Panduan praktis tentang reksadana syariah berdasarkan kondisi pasar 2026. Artikel ini fokus ke informasi actionable untuk investor pemula hingga menengah.
Ringkasan Cepat
- Underlying: saham syariah + sukuk + deposito syariah
- Diawasi DSN MUI
- Return mirip konvensional
- Min Rp 10rb-100rb
- Bebas riba + maysir + gharar
Apa itu Reksadana Syariah?
Reksadana yang seluruh portfolio dikelola sesuai prinsip syariah Islam. Diawasi:
- OJK (regulator finansial)
- DSN-MUI (Dewan Syariah Nasional)
- Auditor independent
Prinsip Syariah Reksadana
- Bebas Riba: tidak invest di obligasi bunga / deposito bunga
- Bebas Maysir: tidak unsur perjudian
- Bebas Gharar: tidak ada ketidakpastian berlebih
- Halal Sector: tidak invest di alkohol, judi, riba (bank konvensional), babi
Jenis Reksadana Syariah
1. Reksadana Pasar Uang Syariah
- Underlying: deposito syariah + SBSN jangka pendek
- Return: 4-5%/tahun
2. Reksadana Pendapatan Tetap Syariah
- Underlying: sukuk negara + sukuk korporasi
- Return: 6-8%/tahun
3. Reksadana Campuran Syariah
- Mix saham syariah + sukuk
- Return: 8-11%/tahun
4. Reksadana Saham Syariah
- Saham di Daftar Efek Syariah (DES OJK)
- Return: 10-15%/tahun
10 Reksadana Syariah Terbaik 2026
- Sucorinvest Sharia Equity Fund
- Bahana Likuid Syariah
- Manulife Saham Syariah Asia Pacific
- Mandiri Investa Atraktif Syariah
- Schroder Syariah Balanced Fund
- BNP Paribas Pesona Syariah
- Trim Syariah Saham
- BRI Syariah Income Fund
- Eastspring Syariah Equity Indonesia
- Ashmore Syariah Equity Nusantara
Daftar Efek Syariah (DES)
OJK rilis DES setiap 6 bulan (Mei + November). Saham syariah ~400 emiten dari ~800 total emiten IDX. Examples blue chip syariah:
- BBRI (Bank BRI) — sudah listing di DES
- TLKM (Telkom)
- UNVR (Unilever)
- ICBP (Indofood CBP)
- ANTM (Aneka Tambang)
- SMGR (Semen Gresik)
Reksadana Syariah vs Konvensional
| Aspek | Syariah | Konvensional |
|---|---|---|
| Universe | ~400 saham syariah | ~800 saham IDX |
| Bunga | Tidak | Ya (bonds) |
| Return historis | 10-13% | 10-15% |
| Pemurnian | Otomatis | Tidak perlu |
Strategi Memilih Produk Investasi yang Tepat
Lebih dari 2.000 produk reksadana di Indonesia. Cara filter yang efektif:
Cek AUM minimal Rp 100 miliar. AUM kecil (<Rp 50M) berisiko likuiditas. Pilih AUM >Rp 100M untuk stabilitas.
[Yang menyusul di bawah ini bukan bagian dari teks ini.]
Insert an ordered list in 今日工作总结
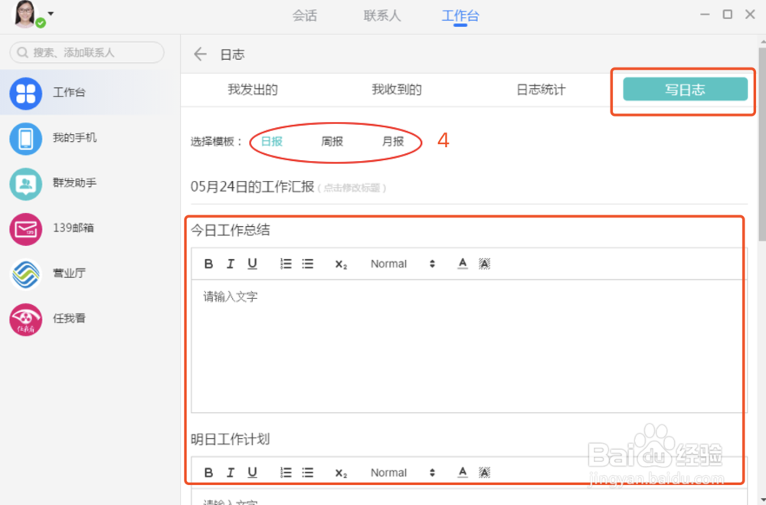 tap(285, 264)
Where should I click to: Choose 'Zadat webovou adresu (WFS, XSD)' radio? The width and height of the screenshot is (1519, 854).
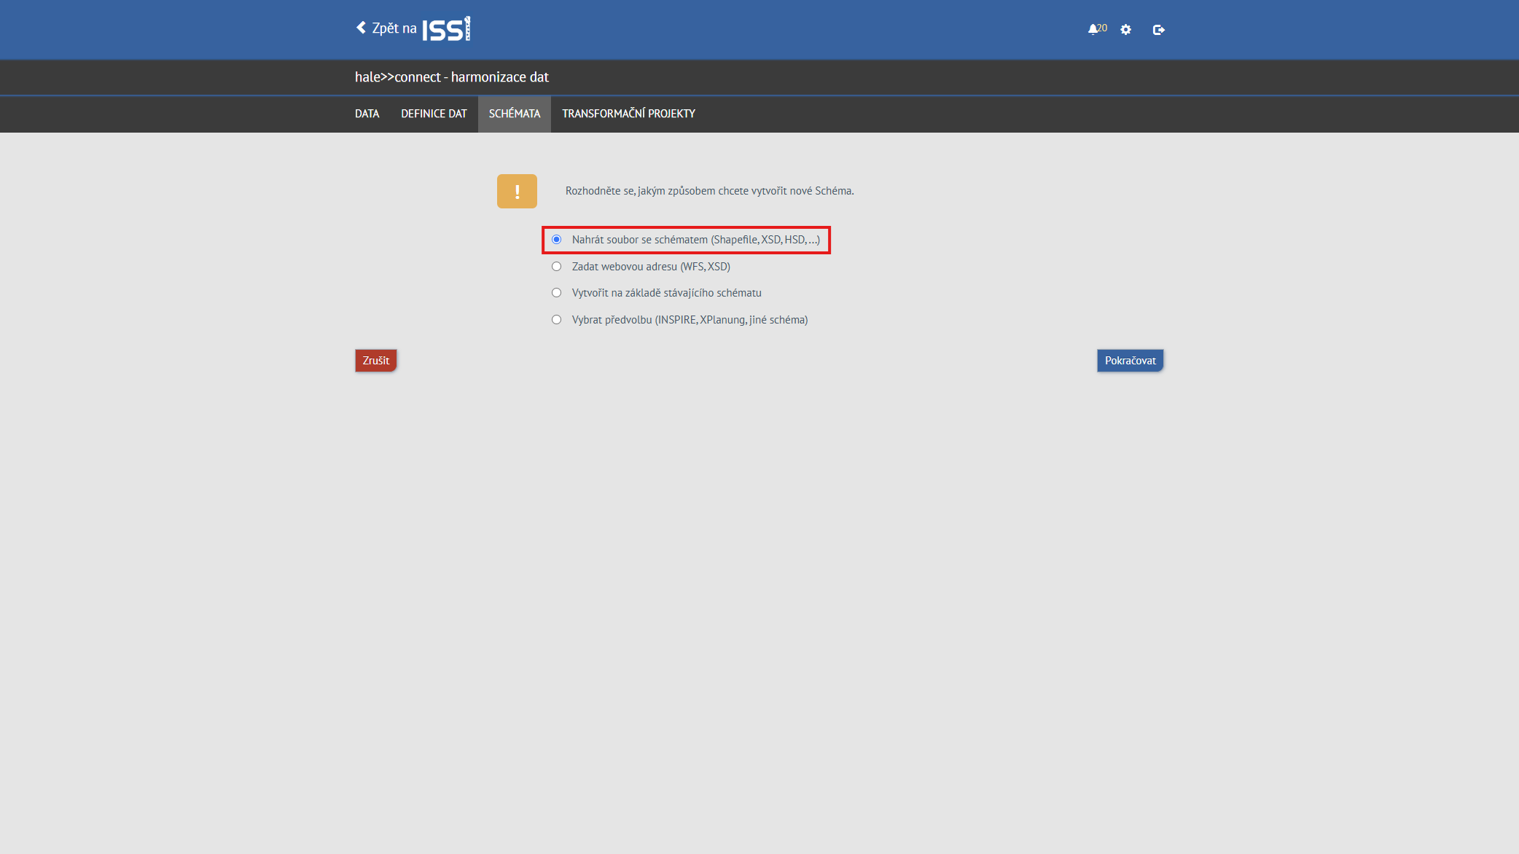[557, 267]
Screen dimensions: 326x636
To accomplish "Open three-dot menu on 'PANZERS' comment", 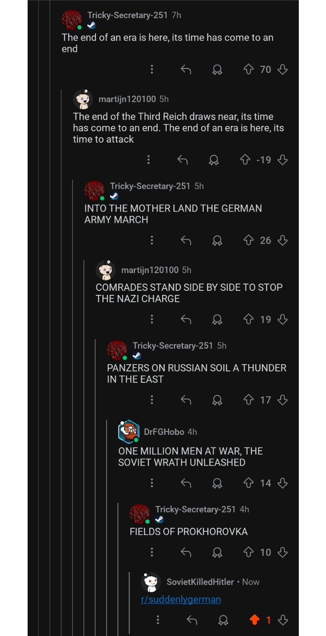I will pyautogui.click(x=152, y=400).
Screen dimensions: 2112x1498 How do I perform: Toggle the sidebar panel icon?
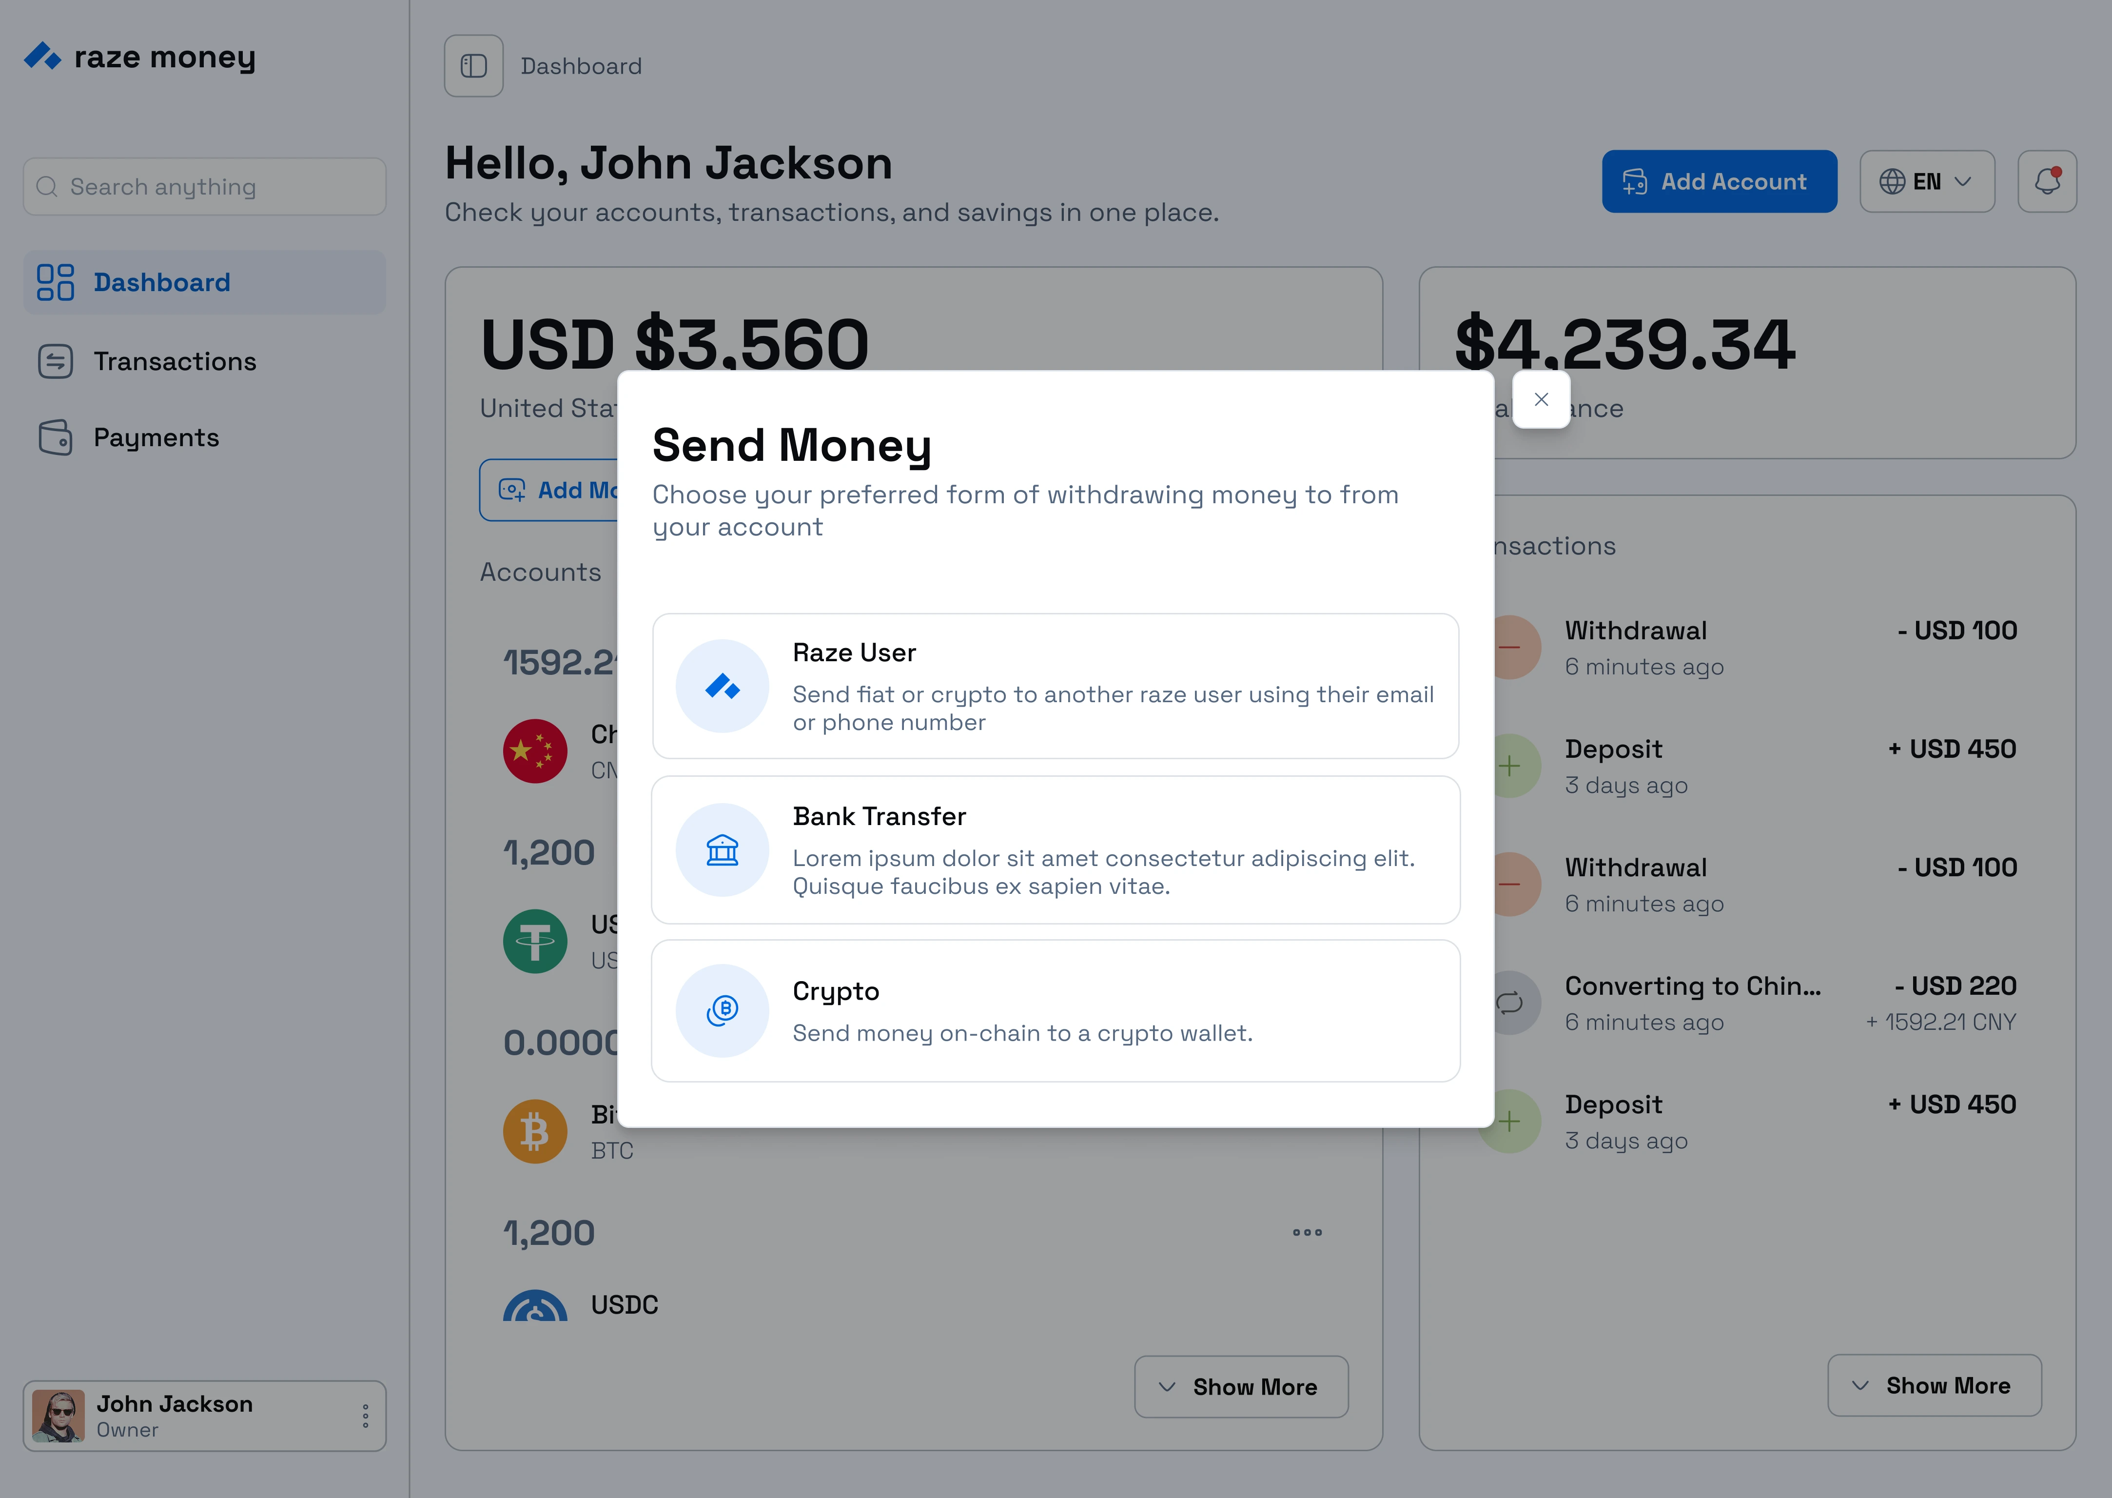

Track record minimum 5 tahun. Lihat performa 5 tahun penuh (termasuk masa bear market 2022). Konsisten outperform IHSG = MI kompeten.
Bandingkan biaya total (TER). Total Expense Ratio 2-3% per tahun wajar. Di atas 4% = mahal. Selisih TER 1% bisa kurangi return 15-20% selama 10 tahun.
Pertanyaan yang Sering Ditanyakan
Apakah reksadana syariah halal 100%?
Iya, kalau terdaftar di OJK + bersertifikat DSN-MUI. Cek prospektus untuk lihat sertifikat.
Beli reksadana syariah dimana?
Bibit, Bareksa, Tanamduit, Ajaib, aplikasi bank syariah (BSI Mobile, BCA Syariah, dll).
Return syariah lebih rendah dari konvensional?
Hampir setara. Universe lebih sempit, tapi screening syariah juga menghindari sektor risk (tobacco, gambling). Net mirip.
Apakah non-Muslim bisa beli?
Bisa. Reksadana syariah terbuka semua agama. Pilih ini kalau prefer screening etis.
Apa itu pemurnian (purification)?
Kalau ada pendapatan dari sumber non-halal kecil, disalurkan ke amal. MI laporkan ke nasabah secara transparent.
Reksadana syariah lebih aman dari risiko?
Tidak otomatis. Risk saham syariah tetap ada (volatilitas market). Bedanya: bebas riba + sektor unsavory.
Bisa transfer dari konvensional ke syariah?
Iya. Jual konvensional, dana masuk wallet, beli syariah. Tidak ada penalty transfer.